14. A computer program product for interactively learning a record
similarity measurement, said product comprising: an input set of
record clusters, each record in each cluster having a list of
fields and data contained in each field; an predetermined input
threshold score for two of the records in one of the clusters to be
considered similar; an input decision tree constructed from a
portion of the set of clusters, the decision tree encoding rules
for determining a field similarity score of a related set of
fields; an output set of record pairs that are determined to be
duplicate records, the output set of record pairs having a record
similarity score greater than or equal to the predetermined
threshold score; and a set of record pairs determined to be
non-duplicate records.
15. The computer program product as set forth in claim 14 further
including a selected group of record pairs that are used to
determine the accuracy of the decision tree.
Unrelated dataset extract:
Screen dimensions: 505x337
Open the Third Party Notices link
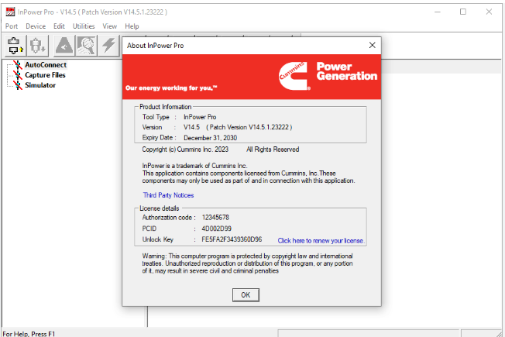tap(168, 195)
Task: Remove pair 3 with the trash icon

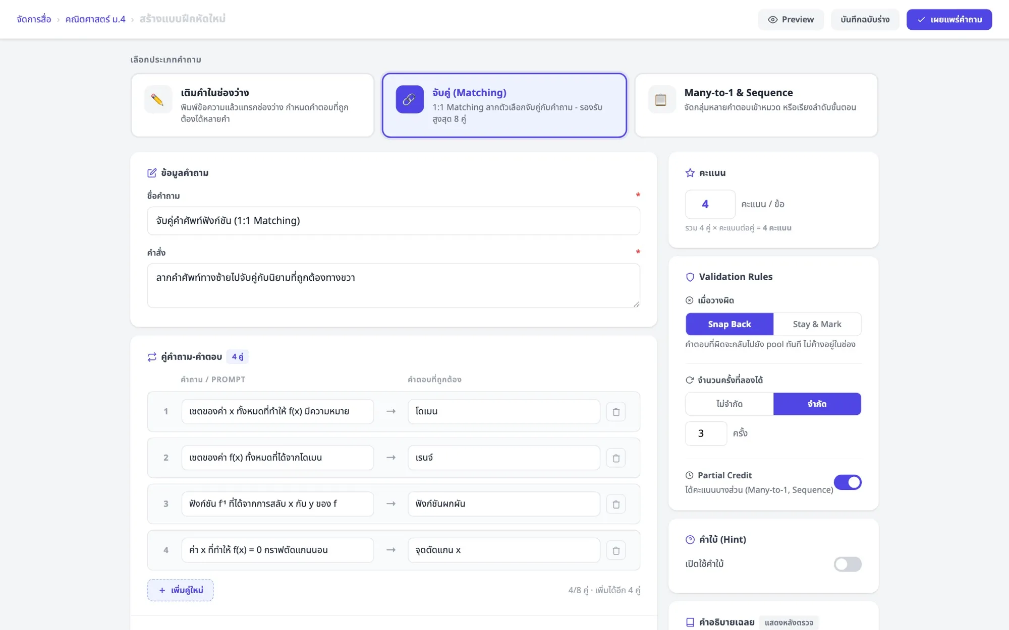Action: [x=616, y=504]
16. The computer program product as set forth in claim 15 wherein
the selected group of record pairs are outputted to a user for
determining the accuracy of the decision tree.
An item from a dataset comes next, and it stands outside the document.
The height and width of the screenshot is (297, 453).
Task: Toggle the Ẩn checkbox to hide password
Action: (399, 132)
17. The computer program product as set forth in claim 16 wherein
the record similarity score is modified by the user subsequent to
the user reviewing the selected group of record pairs.
18. The computer program product as set forth in claim 17 wherein
said computer program product outputs a record similarity function
improved by the input from the user.
19. The computer program product as set forth in claim 18 wherein
said computer program product comprises part of a matching step in
a data cleansing application.
Description
FIELD OF THE INVENTION
[0001] The present invention relates to a system for interactively
learning, and more particularly, to a system for interactively
learning a record similarity measurement.
BACKGROUND OF THE INVENTION
[0002] In today's information age, data is the lifeblood of any
company, large or small, federal or commercial. Data is gathered
from a variety of different sources in a number of different
formats or conventions. Examples of data sources would be: customer
mailing lists, call-center records, sales databases, etc. Each
record contains different pieces of information (in different
formats) about the same entities (customers in this case). Data
from these sources is either stored separately or integrated
together to form a single repository (i.e., data warehouse or data
mart). Storing this data and/or integrating it into a single
source, such as a data warehouse, increases opportunities to use
the burgeoning number of data-dependent tools and applications in
such areas as data mining, decision support systems, enterprise
resource planning (ERP), customer relationship management (CRM),
etc.
[0003] The old adage "garbage in, garbage out" is directly
applicable to this situation. The quality of analysis performed by
these tools suffers dramatically if the data analyzed contains
redundancies, incorrect, or inconsistent values. This "dirty" data
may be the result of a number of different factors including, but
certainly not limited to, the following: spelling (phonetic and
typographical) errors, missing data, formatting problems (wrong
field), inconsistent field values (both sensible and non-sensible),
out of range values, synonyms or abbreviations, etc. Because of
these errors, multiple database records may inadvertently be
created in a single data source relating to the same object (i.e.,
duplicate records) or records may be created which don't seem to
relate to any object (i.e., "garbage" records). These problems are
aggravated when attempting to merge data from multiple database
systems together, as data warehouse and/or data mart applications.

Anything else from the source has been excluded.